Amyloid-beta (Abeta) plaques are a neuropathological hallmark of Alzheimer's disease (AD); however, a significant number of cognitively normal older adults can also have Abeta plaques. Thus, distinguishing AD from cognitively normal individuals with Abeta plaques (NwAbeta) based on Abeta plaque detection is challenging. It has been observed that butyrylcholinesterase (BChE) accumulates in plaques preferentially in AD. Thus, detecting BChE-associated plaques has the potential as an improved AD biomarker. We present Abeta, thioflavin-S, and BChE quantification of 26 postmortem brain tissues; AD (n = 8), NwAbeta (n = 6), cognitively normal without plaques (n = 8), and other common dementias including corticobasal degeneration, frontotemporal dementia with tau, dementia with Lewy bodies, and vascular dementia. Pathology burden in the orbitofrontal cortex, entorhinal cortex, amygdala, and hippocampal formation was determined and compared.
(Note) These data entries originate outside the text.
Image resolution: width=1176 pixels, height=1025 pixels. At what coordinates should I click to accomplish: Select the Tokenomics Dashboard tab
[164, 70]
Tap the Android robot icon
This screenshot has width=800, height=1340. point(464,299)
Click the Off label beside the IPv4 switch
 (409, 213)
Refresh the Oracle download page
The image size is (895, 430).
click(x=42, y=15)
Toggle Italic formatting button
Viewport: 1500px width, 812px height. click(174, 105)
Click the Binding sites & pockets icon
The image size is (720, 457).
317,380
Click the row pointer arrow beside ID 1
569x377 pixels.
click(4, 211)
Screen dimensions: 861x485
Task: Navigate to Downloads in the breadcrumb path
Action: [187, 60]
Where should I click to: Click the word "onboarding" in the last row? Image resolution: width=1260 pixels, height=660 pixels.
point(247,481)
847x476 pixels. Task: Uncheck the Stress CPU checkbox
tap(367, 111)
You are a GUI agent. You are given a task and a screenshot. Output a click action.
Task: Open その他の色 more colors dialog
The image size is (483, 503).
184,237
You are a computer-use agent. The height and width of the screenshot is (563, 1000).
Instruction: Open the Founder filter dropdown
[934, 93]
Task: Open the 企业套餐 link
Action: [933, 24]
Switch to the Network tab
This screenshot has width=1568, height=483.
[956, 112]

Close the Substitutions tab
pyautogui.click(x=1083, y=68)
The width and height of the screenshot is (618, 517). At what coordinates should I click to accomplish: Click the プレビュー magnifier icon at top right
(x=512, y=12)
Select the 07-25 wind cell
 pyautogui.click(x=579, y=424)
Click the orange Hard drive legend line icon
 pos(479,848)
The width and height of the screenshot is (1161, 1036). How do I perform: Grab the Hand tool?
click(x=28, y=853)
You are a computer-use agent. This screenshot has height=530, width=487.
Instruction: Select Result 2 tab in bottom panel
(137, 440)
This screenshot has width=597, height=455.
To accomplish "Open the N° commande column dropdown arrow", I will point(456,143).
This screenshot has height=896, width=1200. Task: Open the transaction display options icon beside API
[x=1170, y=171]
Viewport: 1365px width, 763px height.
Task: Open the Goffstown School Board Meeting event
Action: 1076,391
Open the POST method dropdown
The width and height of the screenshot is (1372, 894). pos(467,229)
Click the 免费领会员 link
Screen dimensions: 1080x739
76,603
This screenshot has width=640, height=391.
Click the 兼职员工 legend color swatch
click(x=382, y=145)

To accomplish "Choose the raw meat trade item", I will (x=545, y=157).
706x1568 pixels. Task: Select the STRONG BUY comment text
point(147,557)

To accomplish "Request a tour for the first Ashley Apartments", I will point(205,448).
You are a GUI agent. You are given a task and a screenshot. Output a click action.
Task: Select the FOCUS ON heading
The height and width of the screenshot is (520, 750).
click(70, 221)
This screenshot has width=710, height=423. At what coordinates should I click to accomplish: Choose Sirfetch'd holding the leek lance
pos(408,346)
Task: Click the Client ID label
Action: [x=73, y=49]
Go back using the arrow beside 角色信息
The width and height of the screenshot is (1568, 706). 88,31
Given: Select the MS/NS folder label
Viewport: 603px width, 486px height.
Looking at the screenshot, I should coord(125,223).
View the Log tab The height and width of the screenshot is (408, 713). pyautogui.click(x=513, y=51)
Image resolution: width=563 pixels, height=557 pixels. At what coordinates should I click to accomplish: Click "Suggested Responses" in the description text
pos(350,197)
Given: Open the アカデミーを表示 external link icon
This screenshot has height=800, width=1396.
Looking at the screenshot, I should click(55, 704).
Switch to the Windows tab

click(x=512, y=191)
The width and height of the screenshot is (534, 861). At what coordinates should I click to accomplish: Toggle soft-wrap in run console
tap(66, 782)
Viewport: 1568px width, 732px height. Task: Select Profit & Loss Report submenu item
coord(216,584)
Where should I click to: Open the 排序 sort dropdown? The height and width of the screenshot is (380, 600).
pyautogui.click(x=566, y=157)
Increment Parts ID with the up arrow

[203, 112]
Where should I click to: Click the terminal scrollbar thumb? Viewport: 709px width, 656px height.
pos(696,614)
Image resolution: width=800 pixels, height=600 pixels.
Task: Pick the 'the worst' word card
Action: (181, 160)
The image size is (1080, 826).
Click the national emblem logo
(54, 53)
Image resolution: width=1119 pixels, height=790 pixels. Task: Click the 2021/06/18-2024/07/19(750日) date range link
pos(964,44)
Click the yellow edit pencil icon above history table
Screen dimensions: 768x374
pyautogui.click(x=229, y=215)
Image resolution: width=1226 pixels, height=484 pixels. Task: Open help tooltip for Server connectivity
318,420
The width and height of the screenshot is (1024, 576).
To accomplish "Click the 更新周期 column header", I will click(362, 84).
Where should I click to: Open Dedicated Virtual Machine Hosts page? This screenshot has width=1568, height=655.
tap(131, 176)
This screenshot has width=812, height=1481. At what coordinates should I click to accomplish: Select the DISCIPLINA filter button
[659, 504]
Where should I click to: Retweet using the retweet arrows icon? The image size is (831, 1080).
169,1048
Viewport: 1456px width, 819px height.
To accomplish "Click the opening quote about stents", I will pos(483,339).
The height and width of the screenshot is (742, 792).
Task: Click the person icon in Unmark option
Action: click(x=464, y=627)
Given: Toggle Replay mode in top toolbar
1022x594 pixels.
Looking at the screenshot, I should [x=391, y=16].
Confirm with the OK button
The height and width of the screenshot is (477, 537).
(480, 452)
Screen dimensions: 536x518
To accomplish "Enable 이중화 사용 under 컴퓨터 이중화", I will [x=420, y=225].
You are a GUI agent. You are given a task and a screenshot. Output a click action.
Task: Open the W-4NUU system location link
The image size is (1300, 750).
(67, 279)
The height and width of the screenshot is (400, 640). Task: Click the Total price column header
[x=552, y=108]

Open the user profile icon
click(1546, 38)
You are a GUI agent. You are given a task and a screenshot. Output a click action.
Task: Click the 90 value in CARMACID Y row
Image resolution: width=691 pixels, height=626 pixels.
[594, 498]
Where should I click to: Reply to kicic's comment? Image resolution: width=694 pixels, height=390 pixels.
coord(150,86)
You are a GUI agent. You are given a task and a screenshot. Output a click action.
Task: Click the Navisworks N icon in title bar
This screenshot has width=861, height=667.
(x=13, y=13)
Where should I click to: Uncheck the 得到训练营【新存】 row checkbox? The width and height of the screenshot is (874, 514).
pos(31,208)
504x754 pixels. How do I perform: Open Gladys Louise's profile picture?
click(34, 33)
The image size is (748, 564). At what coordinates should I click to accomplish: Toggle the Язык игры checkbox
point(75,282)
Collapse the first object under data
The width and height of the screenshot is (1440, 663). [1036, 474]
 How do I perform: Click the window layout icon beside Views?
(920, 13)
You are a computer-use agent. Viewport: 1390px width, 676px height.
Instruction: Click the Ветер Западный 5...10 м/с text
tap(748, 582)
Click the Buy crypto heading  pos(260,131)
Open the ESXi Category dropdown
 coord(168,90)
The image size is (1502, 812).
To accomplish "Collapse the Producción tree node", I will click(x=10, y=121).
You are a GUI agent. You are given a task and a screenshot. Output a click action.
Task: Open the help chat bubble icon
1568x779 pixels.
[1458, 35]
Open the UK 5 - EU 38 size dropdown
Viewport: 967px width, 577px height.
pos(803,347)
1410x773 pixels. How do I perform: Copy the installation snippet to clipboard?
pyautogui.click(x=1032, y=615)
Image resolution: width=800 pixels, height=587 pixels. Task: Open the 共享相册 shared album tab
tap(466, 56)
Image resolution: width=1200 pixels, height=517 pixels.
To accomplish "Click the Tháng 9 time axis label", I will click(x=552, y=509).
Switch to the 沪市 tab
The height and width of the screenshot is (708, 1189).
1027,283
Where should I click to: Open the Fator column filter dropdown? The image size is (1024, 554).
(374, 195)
The predictive value of Abeta and BChE quantification was determined, via receiver-operating characteristic plots, to evaluate their AD diagnostic performance using sensitivity, specificity, and area under curve (AUC) metrics. In general, Abeta and BChE-associated pathology were greater in AD, particularly in the orbitofrontal cortex. In this region, the largest increase (9.3-fold) was in BChE-associated pathology, observed between NwAbeta and AD, due to the virtual absence of BChE-associated plaques in NwAbeta brains. Furthermore, BChE did not associate with pathology of the other dementias. In this sample, BChE-associated pathology provided better diagnostic performance (AUC = 1.0, sensitivity/specificity = 100% /100%) when compared to Abeta (AUC = 0.98, 100% /85.7%). These findings highlight the predictive value of BChE as a biomarker for AD that could facilitate timely disease diagnosis and management.